History of drug treatments for ADHD

Amphetamine was first synthesised in 1889 by Edeleano. The benzedrine inhaler, which contained 250 mg of amphetamine sulphate, was introduced as a nasal and bronchial decongestant in 1932 by the Smith Kline and French pharmaceutical company. These inhalers unsurprisingly became very popular and were frequently misused. Amphetamine was first produced in tablet form in 1935, at which time it was marketed as a treatment for narcolepsy. In 1937, Charles Bradley published his paper "The behaviour of children receiving benzedrine". In it, he described his serendipitous observations that stimulant medications could ameliorate a range of symptoms that we now recognise as the core symptoms of ADHD.
 
His paper makes interesting reading and has been helpfully reprinted as an appendix to a recent book (Solanto et al, 2001). There are now two stimulants, methylphenidate and dexamphetamine, licensed for the treatment of ADHD in the UK and a further two, adderall and pemoline, approved for use in the USA. No entirely new psychostimulant has been licensed in the past 20 years. There have been advances in recent years, however, with the licensing of several effective modified release stimulant preparations in the US and one (Concerta-XL) in the UK.
 
Several nonstimulant preparations have been used to treat ADHD. These include the tricyclic antidepressants, buproprion clonidine and guanfacine (Biederman & Spencer, 2000). Other drugs that have some limited support for use are the monoamine oxidase inhibitors, buspirone and venlafaxine.
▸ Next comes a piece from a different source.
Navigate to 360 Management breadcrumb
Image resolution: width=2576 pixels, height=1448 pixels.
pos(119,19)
The SSRIs and typical and atypical antipsychotics are not useful in treating ADHD. When each of these drugs is mentioned, there should be a hyperlink to the relevant part of the drug-based information (these would obviously be entered in the processing phase for the website).
 
Several new non-stimulant preparations have been trailed for use in ADHD recently;
 
  • Atomoxetine (a specific noradrenaline reuptake inhibitor which, as tomoxetine, failed trials as an antidepressant) has been shown to be effective and safe in treating both adults (Spencer et al, 1998) and children (Michelson et al, 2001; Spencer et al, 2001) with ADHD and also to have a low abuse potential.
  • There has also been recent work exploring the effects of nicotinic drugs in adult ADHD.
  • A small open trial of nicotine patches (Conners et al, 1996; Levin et al, 1998) and
  • An exploratory RCT of ABT-418 a CNS nicotinic agonist, also delivered via a transdermal system (Wilens et al, 1999), both reported positive results.

 

It therefore seems likely that in the next few years, several non-stimulant options for treating ADHD may become available.